The authors use a table to compare different adaptation paradigms in agent systems, focusing on methods like DeepRetrieval, ReSearch, s3, and AgentFlow. Results show that T2 methods such as s3 achieve comparable performance to A2 methods like ReSearch with significantly less training data—only 2.4k samples versus 170k—and demonstrate better generalization, particularly in specialized domains.

The authors use a framework to compare four adaptation paradigms across cost, flexibility, data efficiency, and modularity, with Table 4 summarizing their qualitative differences. Results show that tool-centric approaches (T1 and T2) offer lower cost, higher system-level flexibility, and greater modularity compared to agent-centric methods (A1 and A2), which are more expensive and monolithic but provide high parametric flexibility.

The authors use a table to compare various methods for tool-enhanced agent systems, focusing on their backbones, tasks, and training approaches.

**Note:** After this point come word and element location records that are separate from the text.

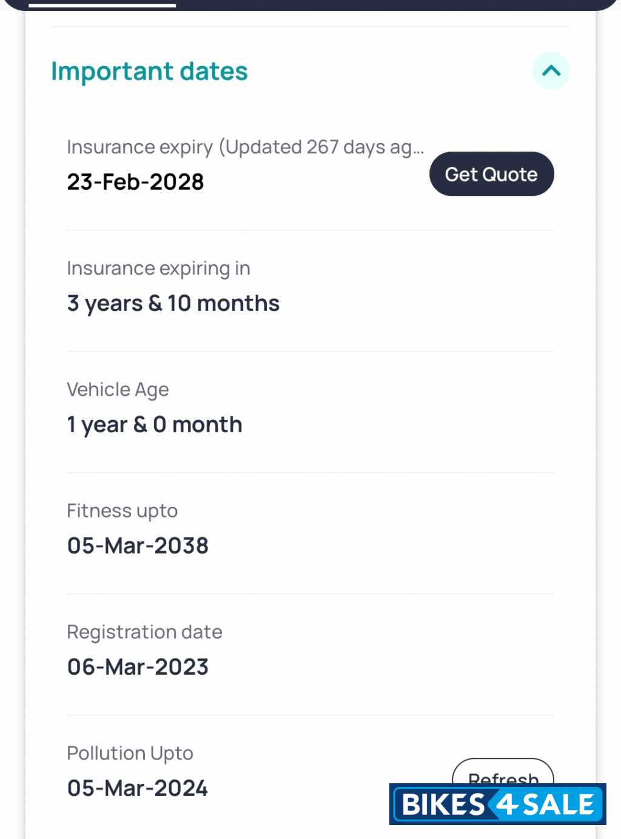Image resolution: width=621 pixels, height=839 pixels.
Task: Select the '1 year & 0 month' value
Action: [155, 424]
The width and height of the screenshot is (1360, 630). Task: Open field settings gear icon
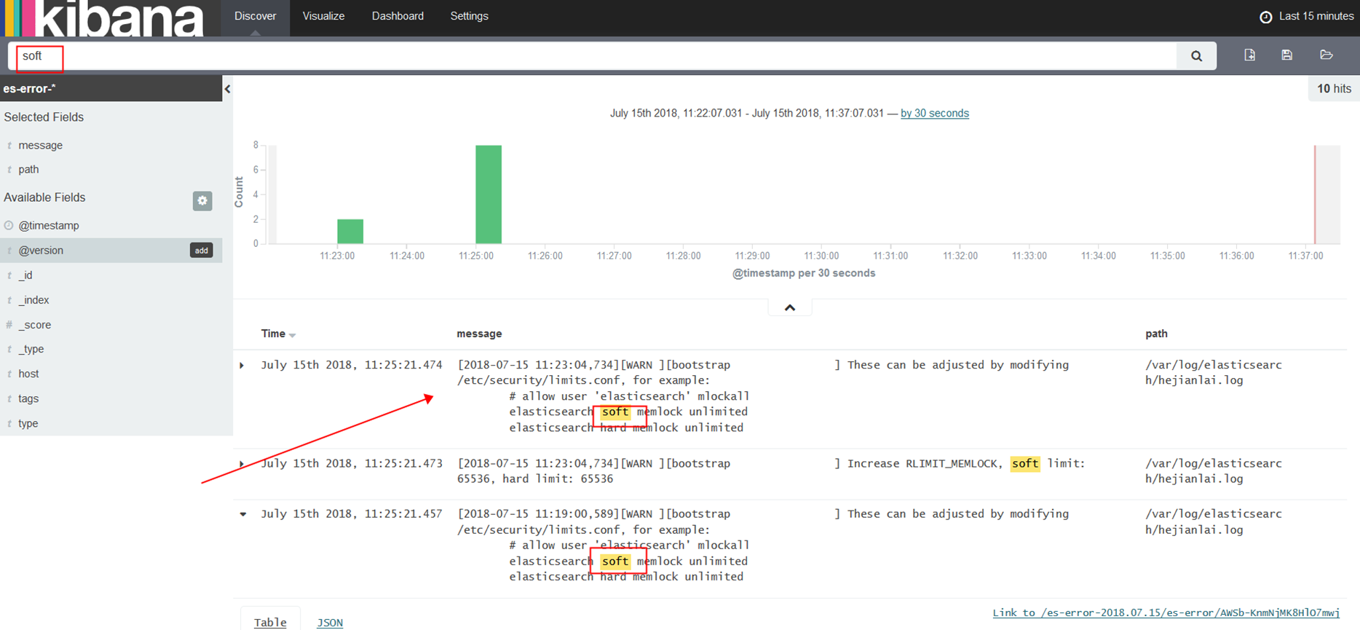coord(202,200)
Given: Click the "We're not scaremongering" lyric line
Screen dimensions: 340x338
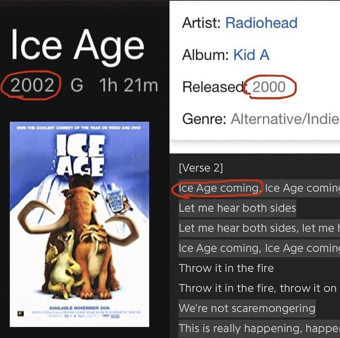Looking at the screenshot, I should click(x=247, y=308).

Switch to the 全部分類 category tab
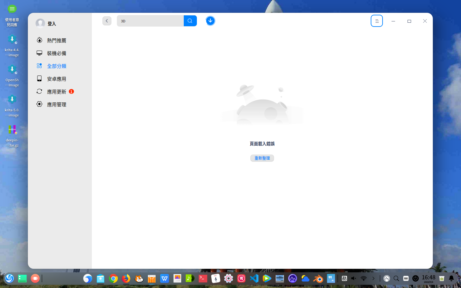point(57,66)
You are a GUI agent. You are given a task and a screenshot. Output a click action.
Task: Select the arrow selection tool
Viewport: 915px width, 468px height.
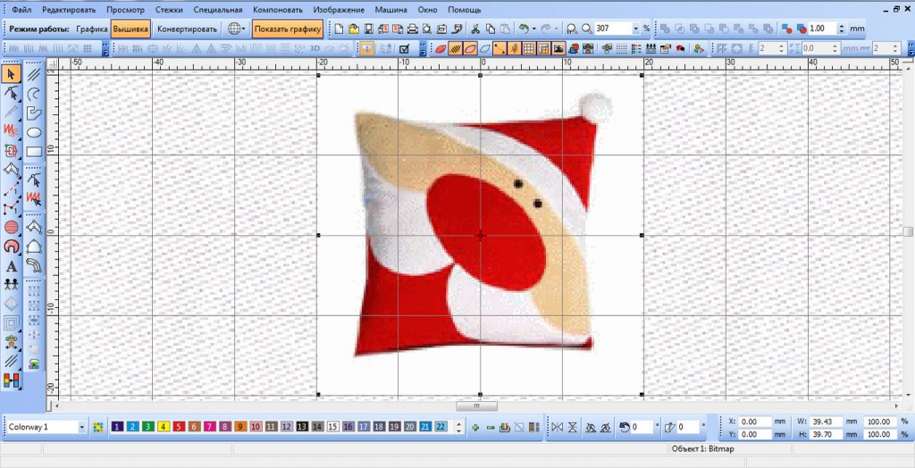click(12, 73)
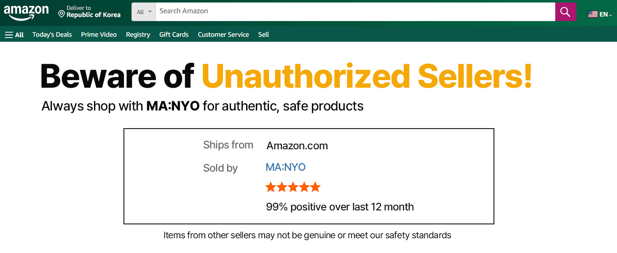The height and width of the screenshot is (253, 617).
Task: Click the magnifying glass search button
Action: coord(565,12)
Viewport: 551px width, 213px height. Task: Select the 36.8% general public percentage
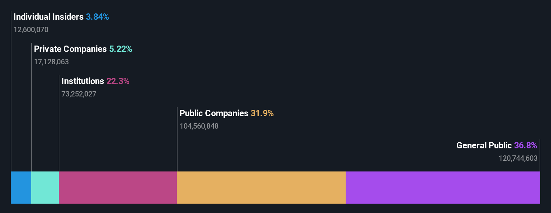(525, 145)
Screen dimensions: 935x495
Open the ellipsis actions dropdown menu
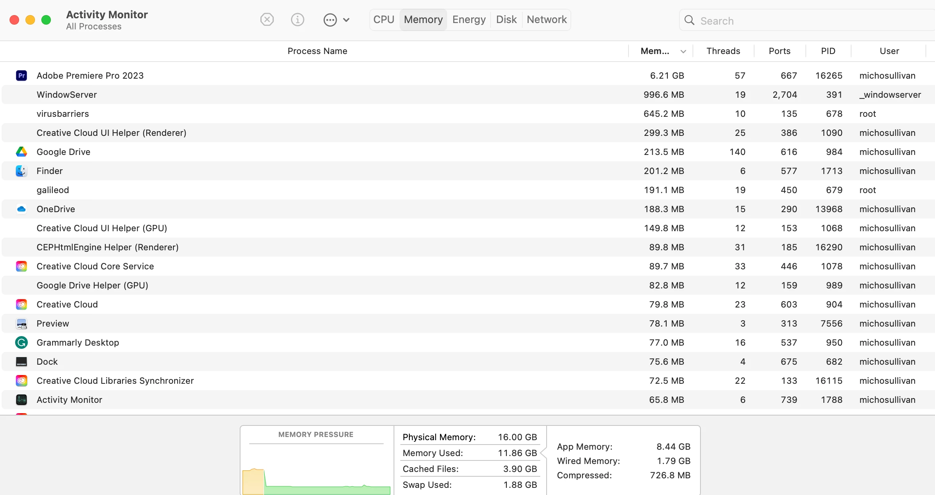point(330,19)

Results show that T2 methods like s3 achieve comparable performance to A2 methods such as Search-R1 with significantly less data and faster training, highlighting a substantial advantage in data efficiency and modularity.

The authors use a table to compare various methods for tool adaptation, focusing on their performance, backbones, and training approaches. Results show that T2 methods like s3 achieve comparable or better performance than A2 methods such as Search-R1 with significantly less data and faster training, highlighting a substantial improvement in data efficiency and modularity.

The authors use a table to compare earlier methods for tool execution signaling, highlighting their development timeline, tasks, tool and agent backbones, tuning techniques, and availability. Results show that these methods vary significantly in their backbone models, with some relying on large language models like GPT-3-175B and others using smaller models such as GPT-Neo-2.7B, and they employ different tuning strategies including proxy-tuning and contrastive learning.